69 percent of parents rated themselves as only “somewhat” successful in teaching their children about the importance of saving, 401(k)s, and investing. For many children, the success of their financial lives depends on the quality of advice they receive from their parents. The rest they may gather through Google searches, if they are fortunate enough to receive a 401(k) training or a financial advisor session from their employer, or through daily life experience a la “trial and error.” However, any of these sources may not be enough to truly build and maintain an effective financial planning or wealth management strategy.


Ranked third of who parents expected their children to receive financial advice from were financial advisors. A fiduciary financial advisor is legally required to act in your best interest, but not all financial advisors are fiduciaries. As the term “fiduciary” becomes more widely known, millennials may be more aware or inclined to utilize the financial services of a fiduciary. They may also reach out to their parents’ fiduciary advisor, provided they have one.

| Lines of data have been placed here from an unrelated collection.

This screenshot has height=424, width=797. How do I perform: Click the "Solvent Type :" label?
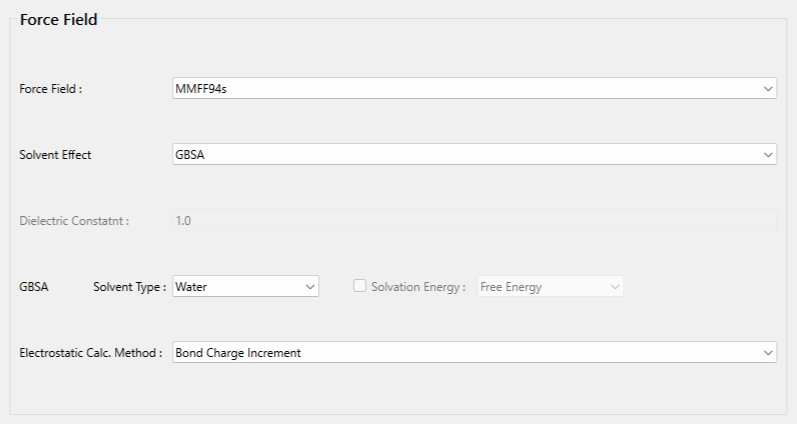129,286
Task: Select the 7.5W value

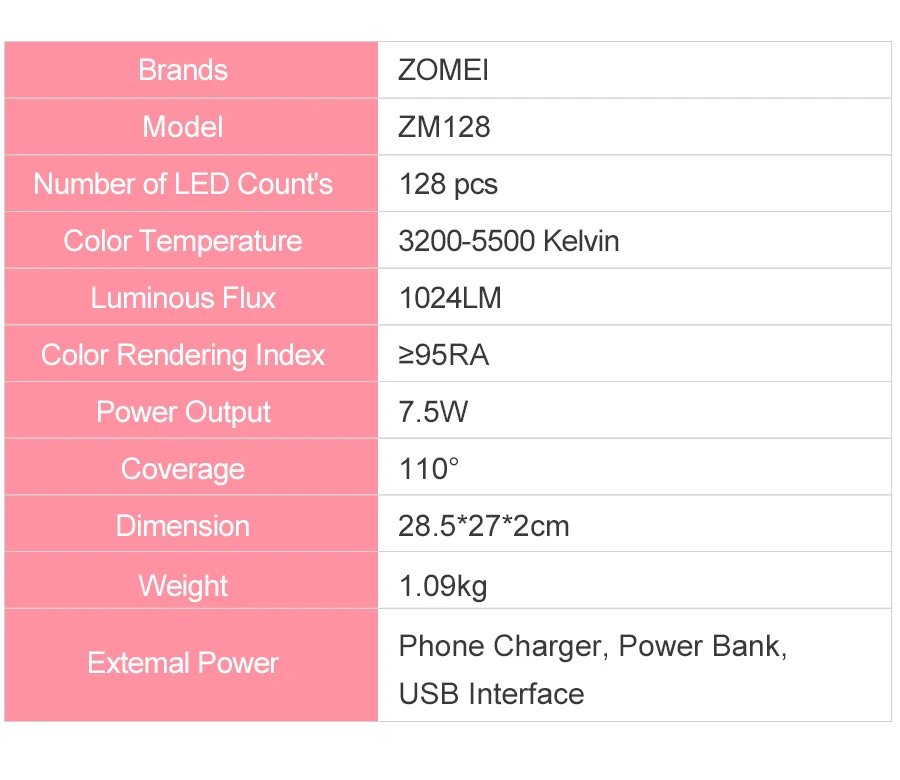Action: click(x=433, y=412)
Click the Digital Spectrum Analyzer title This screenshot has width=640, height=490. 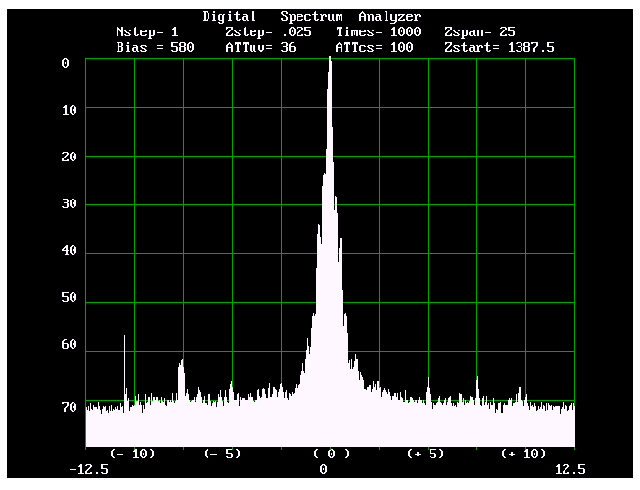311,17
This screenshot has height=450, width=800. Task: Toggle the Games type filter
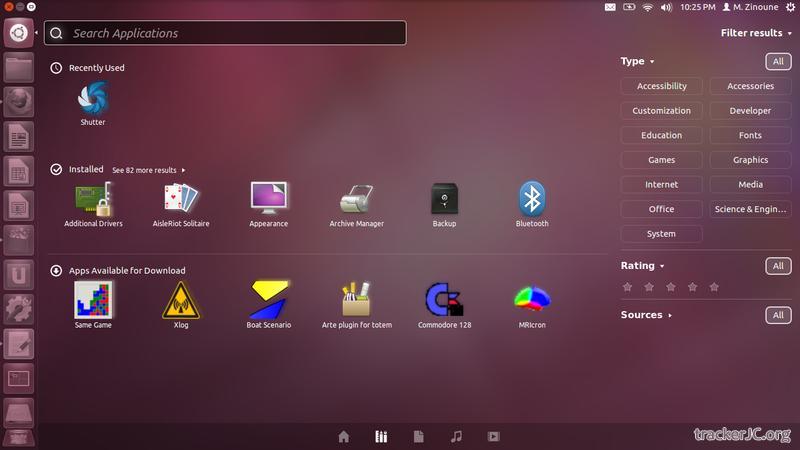(x=661, y=160)
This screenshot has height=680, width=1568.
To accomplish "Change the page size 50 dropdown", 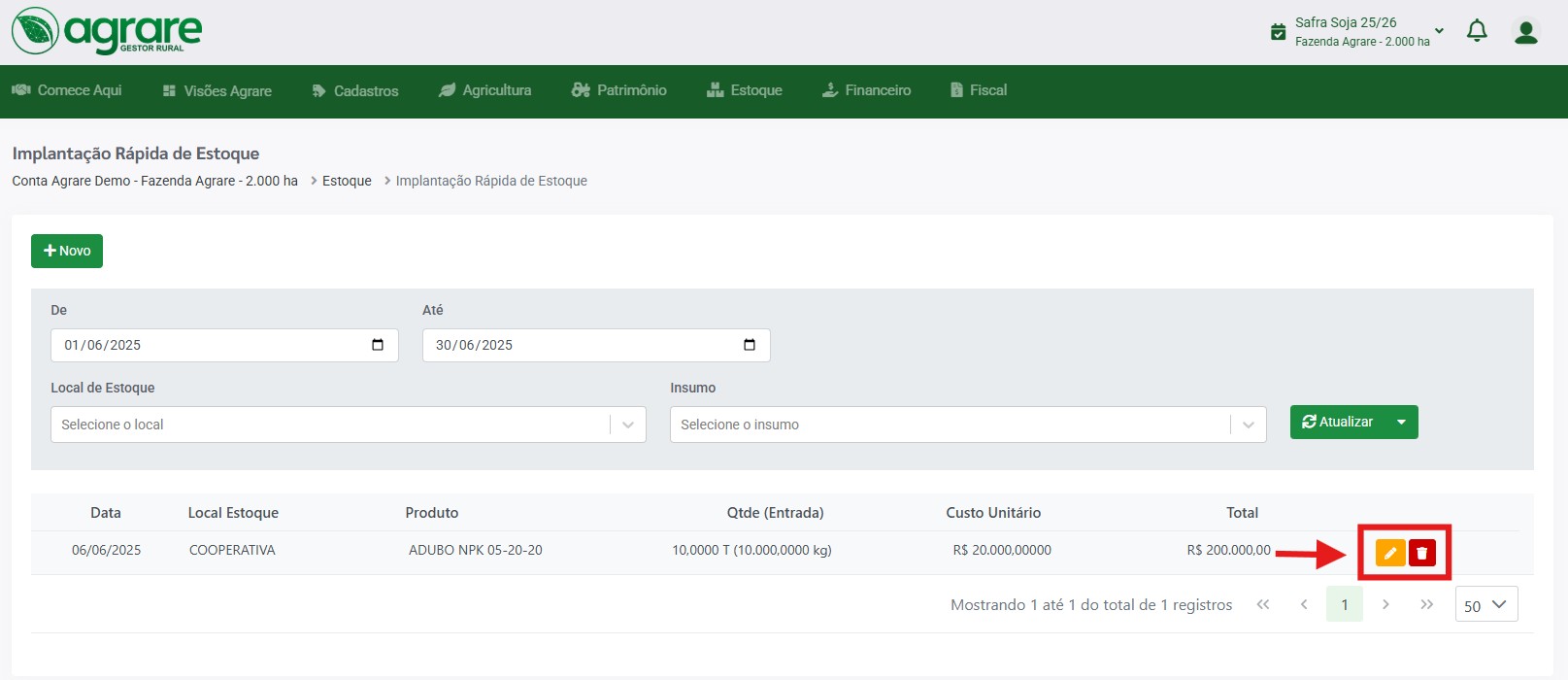I will coord(1486,604).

Wherever children get their financial advice from, it is important that they are taught early and given advice that benefits their long-term financial health. If you have any questions about how to get this conversation started or if you have gaps in your own financial education, please contact us at invest@taberasset.com or call us at 515-557-1860 to inquire more about our financial planning and investment management services. We are a fiduciary based registered investment advisor in Des Moines, IA serving clients across the U.S.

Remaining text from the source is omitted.